EXTRACTED DATA:
-*-*-

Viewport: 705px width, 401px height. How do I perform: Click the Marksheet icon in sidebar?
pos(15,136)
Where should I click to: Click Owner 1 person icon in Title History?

-*-*-

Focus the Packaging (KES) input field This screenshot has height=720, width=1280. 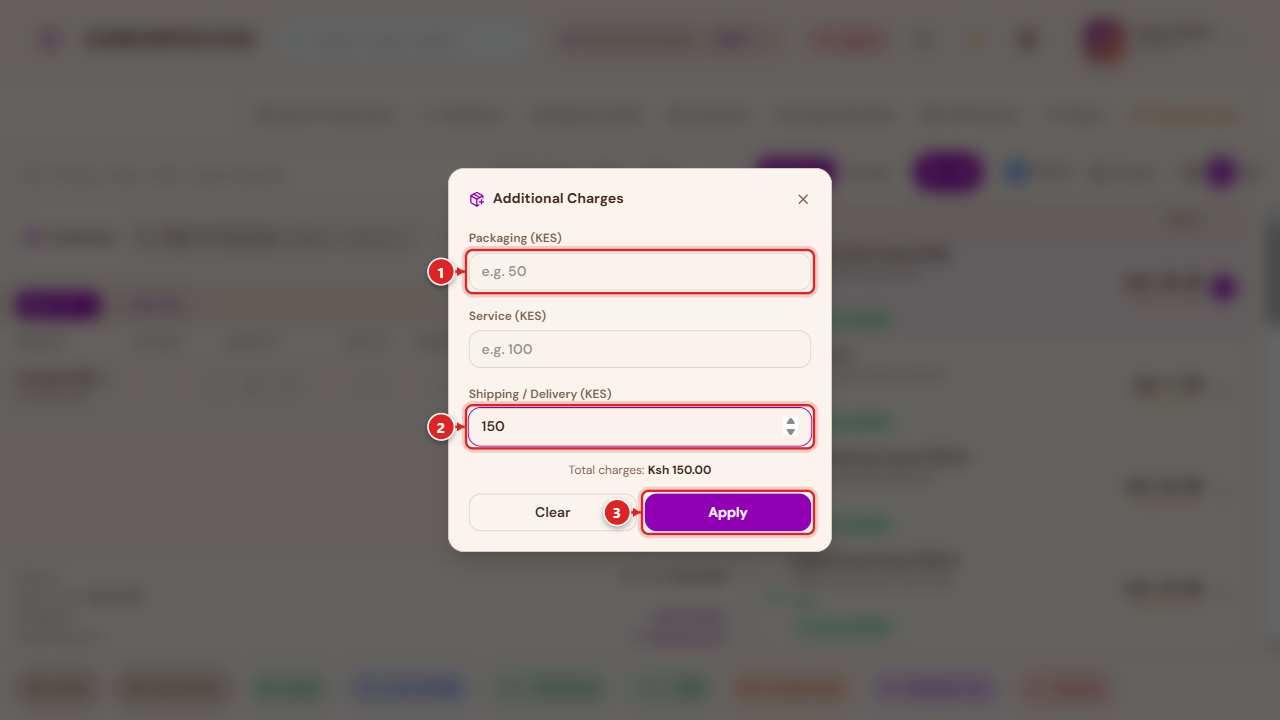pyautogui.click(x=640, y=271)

-*-*-

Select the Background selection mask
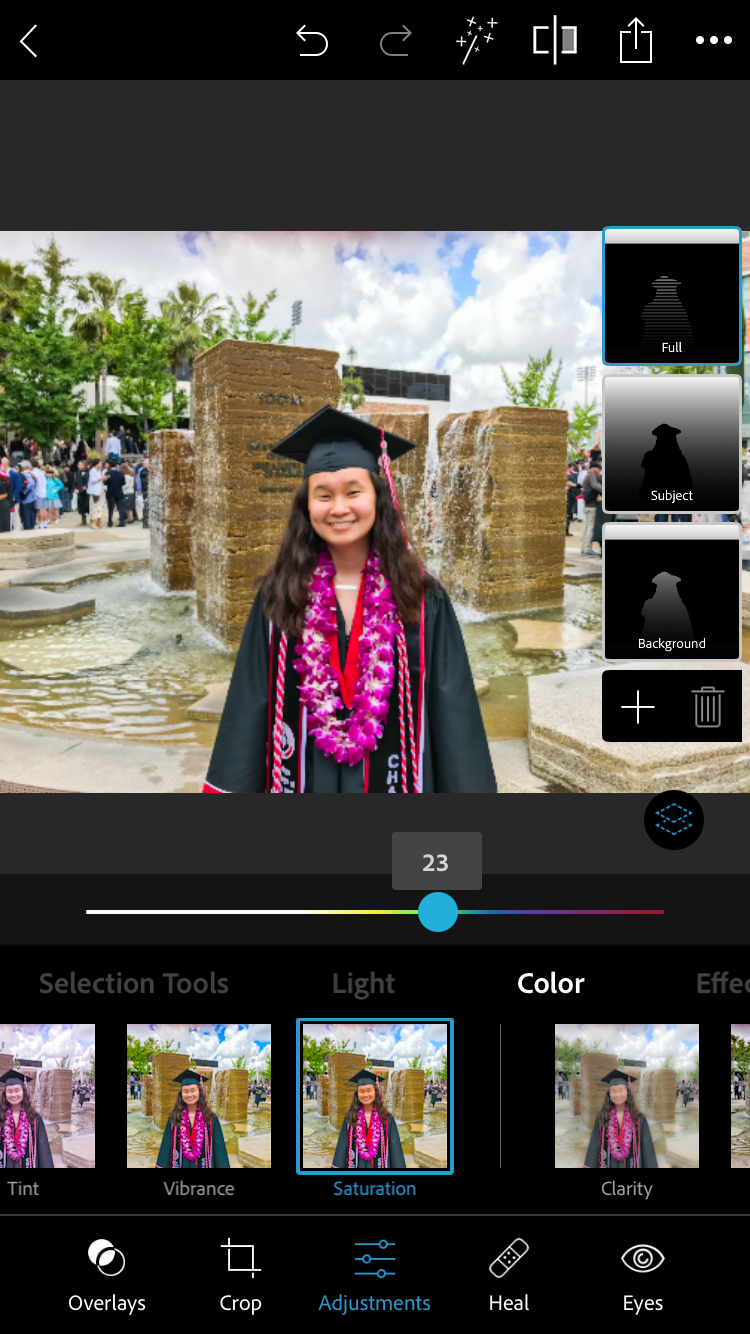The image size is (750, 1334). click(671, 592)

-*-*-

SET EXERCISE:
Reproduce the records verbatim, from the line containing "Viewport: 705px width, 401px" through the line containing "Where should I".

TASK RESULT:
Viewport: 705px width, 401px height. How do I perform: Click the Marksheet icon in sidebar?
pos(15,136)
Where should I click to: Click Owner 1 person icon in Title History?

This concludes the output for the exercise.